Required work>
1. According to the SPI polling post, what iteration count was found experimentally to be a timeout that "almost never fails"?
2. Decide whether each statement agrees with the SPI polling post, answering yes or no and quoting the words that decide it: (a) Calling usleep(1) may keep control away for as long as 100ms when other tasks are busy. (b) The remote device needs more than 1ms to process the information and send it back. (c) The BUSY bit can clear before 500µs have passed since the data was sent.
3. Reproduce the SPI polling post from "The remote device takes" to "with the glitch.".

Text shown>
* * *
1

This is the problem piece of code.

#define CSSPDR     SPI::Mem[2]  // Data Recieve / Data Transmit
#define CSSPSR     SPI::Mem[3] // SPI Status Register
#define SPI_BUSY            ((CSSPSR & 0x10) == 0x10)
#define SPI_READ_BUFF_EMPTY ((CSSPSR & 0x4) == 0)


ushort Comm(ushort value)
{
    ulong w1=1000000, w2=1000000;
    ulong ret;

    CSSPDR = value;
    while (SPI_BUSY && (w1>0)){--w1;};

    do {
        ret = CSSPDR;
    }
    while(!SPI_READ_BUFF_EMPTY && (--w2>0));

    return ret;
}

The above is a bit of problem code for SPI communication - send a value by writing it to a special register, await sending complete, then read the reply, wait until transmission is finished (if there used to be some junk buffered, just overwrite it, the last value arriving is the good one) - but the wait states are implemented as ugly while() loops with counters.

The remote device takes well under 1ms to process the information and send it back, but there's a lot of data to transfer. It works okay as long as the communication goes without a hitch - usually reply is achieved within a couple hundred iterations, rarely with some noise - several thousands. Very rarely something is lost to a timeout, not a biggie, the faulty readout will be fixed by a good one a couple milliseconds later and filtering functions deal with the glitch.

But if the flexible tape connecting the CPU to the remote device is damaged, the communication dies out, and the timeout variables start counting to their maximum every single time. And the side effect is the entire application grinds to a halt with vast majority of CPU time wasted waiting in these loops. This happens very rarely but the result is quite ugly and I'd much prefer a solution that doesn't break the entire system in case of failure of what is a definitely non-critical part of it.

If I did usleep(1) I'd never approach the desired throughput as it hands control back to the kernel for a segment of time usually considerably longer than 1ms (it only demands not to be woken up earlier than 1µs, the kernel is free to make the time longer and usually it does, by quite a bit, even up to 100ms if other tasks are busy). Similarly, putting anything 'heavyweight' or otherwise time-consuming inside the loops would slow down the communication unacceptably as the reaction to 'BUSY' bit vanishing would be delayed. A delay of order of 100µs between readouts would be about the most I could afford, maybe optionally with an initial delay of 500µs between sending out the data and start of polling of the BUSY bit (there's zero chance it will clear any earlier.)

The values of 1000000 iterations for timeout were found experimentally as something that "almost never fails". I could try pushing them down, but it doesn't really solve the problem, just reduces the pain a bit (and may have the side effect of breaking communications that just take a while to get across.
* * *
Recorded information>
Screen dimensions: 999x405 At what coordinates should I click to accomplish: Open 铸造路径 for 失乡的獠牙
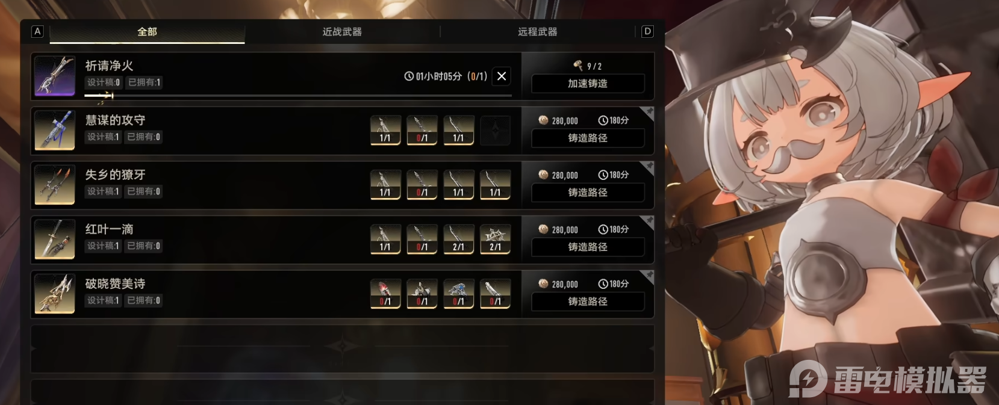coord(588,193)
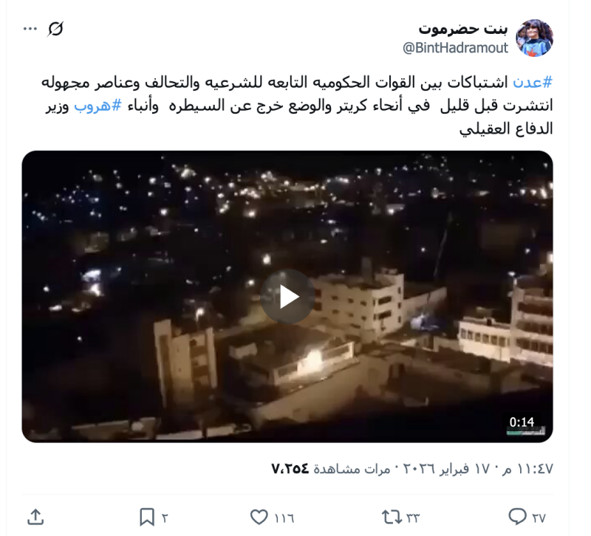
* * *
Results for the exercise>
1. 1000000 iterations.

2.
(a) Yes: "even up to 100ms if other tasks are busy"
(b) No: "The remote device takes well under 1ms to process the information and send it back"
(c) No: "there's zero chance it will clear any earlier"

3.
The remote device takes well under 1ms to process the information and send it back, but there's a lot of data to transfer. It works okay as long as the communication goes without a hitch - usually reply is achieved within a couple hundred iterations, rarely with some noise - several thousands. Very rarely something is lost to a timeout, not a biggie, the faulty readout will be fixed by a good one a couple milliseconds later and filtering functions deal with the glitch.